What you have to do: Which of the lines below mention the word "section"? Pull each one out.

The records:
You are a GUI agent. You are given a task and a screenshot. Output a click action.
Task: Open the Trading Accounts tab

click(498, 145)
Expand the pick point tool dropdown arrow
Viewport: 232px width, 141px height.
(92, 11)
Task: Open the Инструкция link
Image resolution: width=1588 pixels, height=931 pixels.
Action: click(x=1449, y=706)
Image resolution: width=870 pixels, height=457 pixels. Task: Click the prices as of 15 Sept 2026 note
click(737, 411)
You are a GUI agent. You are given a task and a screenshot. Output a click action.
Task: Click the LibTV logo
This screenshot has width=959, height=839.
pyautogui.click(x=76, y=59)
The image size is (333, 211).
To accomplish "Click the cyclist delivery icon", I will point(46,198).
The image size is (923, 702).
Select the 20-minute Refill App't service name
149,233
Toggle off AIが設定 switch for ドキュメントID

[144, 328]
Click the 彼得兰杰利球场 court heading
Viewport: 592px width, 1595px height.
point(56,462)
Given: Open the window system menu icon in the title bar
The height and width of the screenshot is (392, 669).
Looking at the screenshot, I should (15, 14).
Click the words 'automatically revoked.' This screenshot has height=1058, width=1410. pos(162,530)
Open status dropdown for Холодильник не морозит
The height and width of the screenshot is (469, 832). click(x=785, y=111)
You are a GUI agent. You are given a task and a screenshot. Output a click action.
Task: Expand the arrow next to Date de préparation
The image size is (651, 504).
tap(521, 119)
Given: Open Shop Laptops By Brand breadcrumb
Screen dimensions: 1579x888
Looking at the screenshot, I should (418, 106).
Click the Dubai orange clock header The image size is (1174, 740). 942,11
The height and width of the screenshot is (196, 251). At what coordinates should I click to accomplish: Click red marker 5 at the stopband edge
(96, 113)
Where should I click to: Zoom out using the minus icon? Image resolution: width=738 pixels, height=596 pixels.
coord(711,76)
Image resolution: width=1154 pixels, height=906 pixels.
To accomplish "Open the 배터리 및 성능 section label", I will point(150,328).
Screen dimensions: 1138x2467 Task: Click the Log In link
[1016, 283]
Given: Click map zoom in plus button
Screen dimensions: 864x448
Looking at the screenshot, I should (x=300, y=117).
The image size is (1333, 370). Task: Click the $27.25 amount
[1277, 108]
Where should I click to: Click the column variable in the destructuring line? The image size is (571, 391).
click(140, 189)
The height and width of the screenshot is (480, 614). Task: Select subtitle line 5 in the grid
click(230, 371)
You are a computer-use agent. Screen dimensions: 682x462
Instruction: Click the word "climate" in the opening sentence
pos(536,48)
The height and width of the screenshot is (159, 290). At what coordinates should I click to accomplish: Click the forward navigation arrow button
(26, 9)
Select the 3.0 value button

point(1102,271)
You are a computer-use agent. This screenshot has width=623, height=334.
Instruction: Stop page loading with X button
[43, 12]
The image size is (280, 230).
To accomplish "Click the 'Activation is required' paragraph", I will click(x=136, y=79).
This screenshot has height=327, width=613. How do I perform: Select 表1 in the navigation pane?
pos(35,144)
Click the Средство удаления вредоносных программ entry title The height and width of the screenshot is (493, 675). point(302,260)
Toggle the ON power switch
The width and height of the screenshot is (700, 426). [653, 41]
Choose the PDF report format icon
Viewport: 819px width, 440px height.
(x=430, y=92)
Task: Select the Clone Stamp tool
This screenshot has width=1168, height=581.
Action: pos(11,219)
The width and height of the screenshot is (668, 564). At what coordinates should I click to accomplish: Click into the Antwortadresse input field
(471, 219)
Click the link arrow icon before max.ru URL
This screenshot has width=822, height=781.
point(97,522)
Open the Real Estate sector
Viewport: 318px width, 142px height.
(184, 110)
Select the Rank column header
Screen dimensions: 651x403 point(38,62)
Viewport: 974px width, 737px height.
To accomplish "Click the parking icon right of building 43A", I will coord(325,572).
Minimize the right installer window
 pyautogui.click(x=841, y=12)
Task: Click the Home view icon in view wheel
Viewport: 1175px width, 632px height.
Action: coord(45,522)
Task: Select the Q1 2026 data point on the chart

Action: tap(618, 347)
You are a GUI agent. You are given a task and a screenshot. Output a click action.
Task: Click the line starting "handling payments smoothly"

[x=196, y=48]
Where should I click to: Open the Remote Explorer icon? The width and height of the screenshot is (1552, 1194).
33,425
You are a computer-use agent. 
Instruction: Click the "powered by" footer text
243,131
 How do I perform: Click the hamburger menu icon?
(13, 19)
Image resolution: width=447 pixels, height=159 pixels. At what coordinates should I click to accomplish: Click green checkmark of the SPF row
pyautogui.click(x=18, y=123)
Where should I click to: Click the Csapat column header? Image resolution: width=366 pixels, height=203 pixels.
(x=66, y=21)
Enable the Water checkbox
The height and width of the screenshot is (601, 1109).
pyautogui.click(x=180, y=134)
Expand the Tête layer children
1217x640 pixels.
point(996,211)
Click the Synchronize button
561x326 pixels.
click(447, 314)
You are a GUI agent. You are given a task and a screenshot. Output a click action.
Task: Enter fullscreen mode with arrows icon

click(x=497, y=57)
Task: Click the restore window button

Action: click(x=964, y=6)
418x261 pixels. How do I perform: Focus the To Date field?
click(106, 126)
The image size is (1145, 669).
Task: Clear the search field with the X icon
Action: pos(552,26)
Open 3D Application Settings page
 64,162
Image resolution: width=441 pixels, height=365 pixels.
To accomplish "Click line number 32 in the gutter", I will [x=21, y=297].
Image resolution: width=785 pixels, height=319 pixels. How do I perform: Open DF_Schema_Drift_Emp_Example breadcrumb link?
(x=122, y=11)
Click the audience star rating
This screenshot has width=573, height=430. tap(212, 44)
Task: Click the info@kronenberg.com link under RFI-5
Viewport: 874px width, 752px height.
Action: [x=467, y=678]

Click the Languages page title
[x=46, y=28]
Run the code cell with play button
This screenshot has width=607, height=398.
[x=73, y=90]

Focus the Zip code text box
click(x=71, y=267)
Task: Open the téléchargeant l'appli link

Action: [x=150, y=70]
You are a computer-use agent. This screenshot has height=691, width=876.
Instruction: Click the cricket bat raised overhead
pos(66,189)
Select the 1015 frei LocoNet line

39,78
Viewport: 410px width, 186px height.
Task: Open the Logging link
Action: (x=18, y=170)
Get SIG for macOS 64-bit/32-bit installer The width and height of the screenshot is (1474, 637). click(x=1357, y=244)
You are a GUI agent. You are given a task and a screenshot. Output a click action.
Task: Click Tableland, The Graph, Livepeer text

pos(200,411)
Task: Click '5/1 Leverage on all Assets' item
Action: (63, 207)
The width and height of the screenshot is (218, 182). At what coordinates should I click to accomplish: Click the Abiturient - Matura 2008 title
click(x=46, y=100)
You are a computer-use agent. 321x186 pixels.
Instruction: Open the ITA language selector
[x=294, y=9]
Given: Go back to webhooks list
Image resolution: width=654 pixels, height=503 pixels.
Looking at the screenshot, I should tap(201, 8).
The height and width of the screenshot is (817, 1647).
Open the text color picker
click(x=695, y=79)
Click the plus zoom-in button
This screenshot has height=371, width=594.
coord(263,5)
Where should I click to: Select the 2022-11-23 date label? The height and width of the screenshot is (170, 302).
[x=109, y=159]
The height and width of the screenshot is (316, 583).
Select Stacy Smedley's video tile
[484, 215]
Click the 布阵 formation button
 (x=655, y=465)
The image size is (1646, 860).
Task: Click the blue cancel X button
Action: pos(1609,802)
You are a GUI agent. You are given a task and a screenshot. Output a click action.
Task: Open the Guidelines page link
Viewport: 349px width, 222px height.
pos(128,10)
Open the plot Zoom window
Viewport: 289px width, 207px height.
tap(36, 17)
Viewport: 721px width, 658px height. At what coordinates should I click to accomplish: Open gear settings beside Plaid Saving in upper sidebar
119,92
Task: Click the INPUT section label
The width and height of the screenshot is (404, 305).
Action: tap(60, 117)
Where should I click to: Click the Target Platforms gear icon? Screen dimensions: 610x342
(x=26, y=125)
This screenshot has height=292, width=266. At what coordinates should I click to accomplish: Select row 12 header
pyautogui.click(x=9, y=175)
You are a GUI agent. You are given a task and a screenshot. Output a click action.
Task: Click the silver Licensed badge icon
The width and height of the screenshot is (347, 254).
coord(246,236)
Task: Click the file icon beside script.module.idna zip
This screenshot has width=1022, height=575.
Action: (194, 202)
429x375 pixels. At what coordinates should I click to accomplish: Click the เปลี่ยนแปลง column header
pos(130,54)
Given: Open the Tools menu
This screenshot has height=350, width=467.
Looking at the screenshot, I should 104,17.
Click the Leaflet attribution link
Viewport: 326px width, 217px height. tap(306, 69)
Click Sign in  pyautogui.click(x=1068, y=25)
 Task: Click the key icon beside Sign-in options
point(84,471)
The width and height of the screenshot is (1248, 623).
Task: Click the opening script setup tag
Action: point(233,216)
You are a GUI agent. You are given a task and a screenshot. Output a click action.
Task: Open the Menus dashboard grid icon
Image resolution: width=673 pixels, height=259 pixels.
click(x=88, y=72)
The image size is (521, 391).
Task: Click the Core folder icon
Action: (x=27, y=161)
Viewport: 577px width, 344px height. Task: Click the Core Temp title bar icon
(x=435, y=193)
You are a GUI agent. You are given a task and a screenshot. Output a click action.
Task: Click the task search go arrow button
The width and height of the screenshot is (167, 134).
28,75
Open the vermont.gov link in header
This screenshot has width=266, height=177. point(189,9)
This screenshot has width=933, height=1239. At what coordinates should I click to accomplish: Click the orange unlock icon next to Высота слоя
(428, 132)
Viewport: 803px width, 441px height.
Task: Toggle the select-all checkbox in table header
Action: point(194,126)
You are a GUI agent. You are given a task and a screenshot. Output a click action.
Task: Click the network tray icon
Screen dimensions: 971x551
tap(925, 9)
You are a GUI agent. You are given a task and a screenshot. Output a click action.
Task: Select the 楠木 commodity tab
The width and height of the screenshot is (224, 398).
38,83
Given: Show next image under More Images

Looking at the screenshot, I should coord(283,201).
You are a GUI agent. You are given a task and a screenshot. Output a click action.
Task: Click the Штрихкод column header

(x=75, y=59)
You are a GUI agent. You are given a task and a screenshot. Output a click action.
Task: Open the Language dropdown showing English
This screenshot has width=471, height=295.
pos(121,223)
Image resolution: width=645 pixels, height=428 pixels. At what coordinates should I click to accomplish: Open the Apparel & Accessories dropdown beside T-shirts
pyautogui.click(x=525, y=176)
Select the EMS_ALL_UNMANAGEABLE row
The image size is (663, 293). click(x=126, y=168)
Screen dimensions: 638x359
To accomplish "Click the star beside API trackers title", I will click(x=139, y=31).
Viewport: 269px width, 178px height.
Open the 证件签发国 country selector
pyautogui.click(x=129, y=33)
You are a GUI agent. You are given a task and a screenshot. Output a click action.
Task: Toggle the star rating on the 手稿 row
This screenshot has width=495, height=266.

Response area:
To accomplish "Open the 배터리 및 성능 section label", I will point(150,328).
Task: Click the INPUT section label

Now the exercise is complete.